Suggested reading path
- README
- Documentation index
- Architecture overview
- Request-flow diagrams
- Threat model
- API key lifecycle
- Scope and permission model
- Auditability model
- Rate limiting and abuse detection
- Illustrative OpenAPI contract
v0.2.0 - External API integration readiness documentation milestone
v0.2.0 Release Notes
Summary
v0.2.0 is the second documentation milestone for the fintech external API reference architecture.
It builds on v0.1.0 by adding external integration readiness material:
- webhook delivery model,
- stable error code reference,
- external integration guide,
- implementation-neutral review checklist,
- ADR-0007 through ADR-0010.
What changed since v0.1.0
| Area | Document | Purpose |
|---|---|---|
| Webhook delivery | docs/webhook-delivery-model.md |
Signed, company-scoped webhook delivery, retries, idempotency, failure handling, and auditability. |
| Error handling | docs/error-code-reference.md |
Stable external error codes, HTTP status mapping, retry semantics, and audit expectations. |
| Integration onboarding | docs/integration-guide.md |
Implementation-neutral guidance for API key use, idempotency, rate limits, webhooks, token lifecycle, and logging. |
| Readiness review | docs/review-checklist.md |
Checklist for architecture, security, product, and integration readiness review. |
| Architecture decisions | ADR-0007 through ADR-0010 | Decisions for signed webhook delivery, stable error codes, integration guide, and readiness checklist. |
Included documentation
- Documentation index
- Problem statement
- Architecture overview
- Security boundaries
- Company-scoped API key model
- Scope and permission model
- Audit log model
- Rate limiting and abuse detection model
- Token lifecycle and revocation model
- External API contract examples
- Threat model
- Webhook delivery model
- Error code reference
- Integration guide
- Review checklist
- ADR-0001 through ADR-0010
Architecture decisions added in v0.2.0
- ADR-0007: Use signed webhook delivery model.
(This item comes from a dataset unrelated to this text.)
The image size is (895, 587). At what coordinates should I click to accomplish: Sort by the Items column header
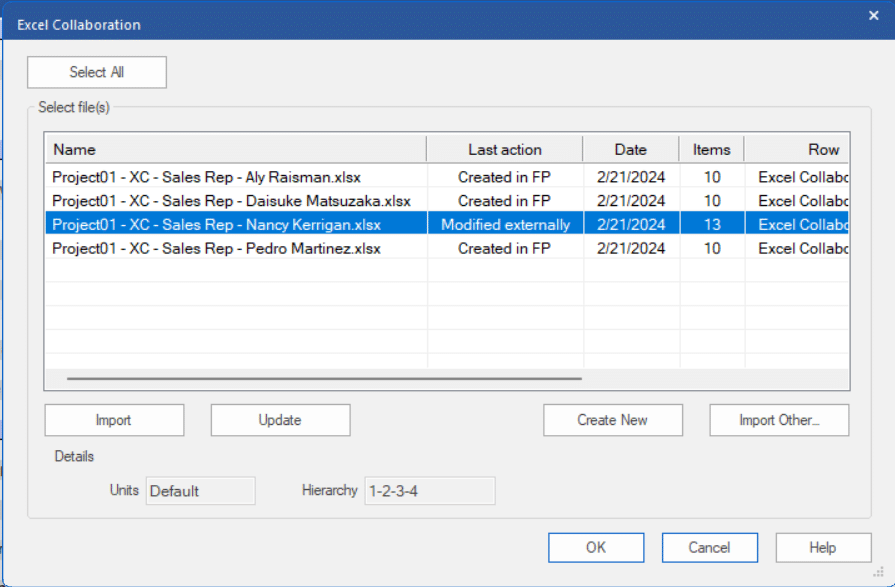click(x=712, y=150)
- ADR-0008: Use stable external error codes.
- ADR-0009: Use integration guide for external API onboarding.
- ADR-0010: Use review checklist for external API readiness.
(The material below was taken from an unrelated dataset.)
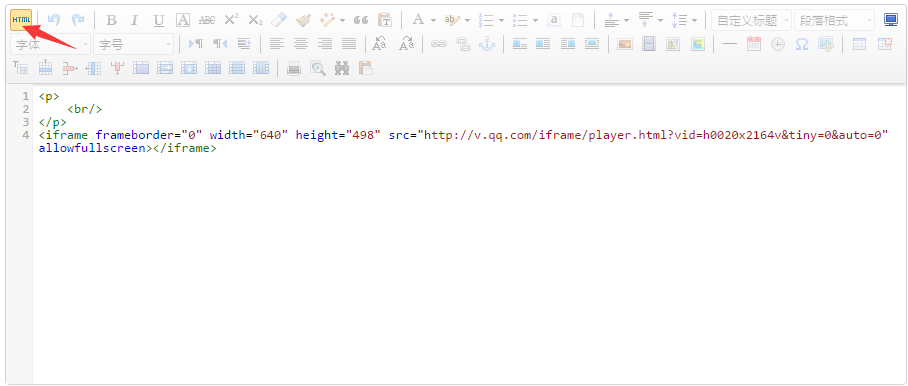The image size is (908, 386).
Task: Toggle the HTML source mode button
Action: coord(21,20)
What is intentionally not included
- Application code
- Production deployment
- Cloud-specific implementation
- Legal/compliance mapping
- OpenAPI/YAML contract
- SDKs or client libraries
- Automated tests
Next possible increments
- OpenAPI example file
- Webhook event schema catalogue
- Sample review worksheet
- Sequence diagrams
- API lifecycle/versioning policy
- Sample architecture review package
- v0.2.0 public announcement post
Notes
This release is a documentation milestone, not a production implementation.
v0.1.0 - External API reference architecture documentation milestone
v0.1.0 Release Notes
Summary
v0.1.0 is the first documentation milestone for the fintech external API reference architecture. It collects the core models, example contracts, threat model, and architecture decisions needed to review company-scoped external API access.
Included documentation
- Problem statement
- Architecture overview
- Security boundaries
- Company-scoped API key model
- Scope and permission model
- Audit log model
- Rate limiting and abuse detection model
- Token lifecycle and revocation model
- External API contract examples
- Threat model
- ADR-0001 through ADR-0006
Architecture decisions included
- ADR-0001: Use company-scoped API keys for external API access.
- ADR-0002: Use append-only audit events for external API access.
- ADR-0003: Use layered rate limiting for external API access.
- ADR-0004: Use explicit token lifecycle and revocation controls.
- ADR-0005: Use explicit external API contracts.
- ADR-0006: Use a threat model for external API boundaries.
What is intentionally not included
- Application code
- Production deployment
- Cloud-specific implementation
- Legal/compliance mapping
- OpenAPI/YAML contract
- SDKs or client libraries
- Automated tests
Next possible increments
- OpenAPI example file
- Integration guide
- Error code reference
- Webhook delivery model
- Sequence diagrams
- Implementation-neutral checklist
- Sample review worksheet
Notes
This release is a documentation milestone, not a production implementation.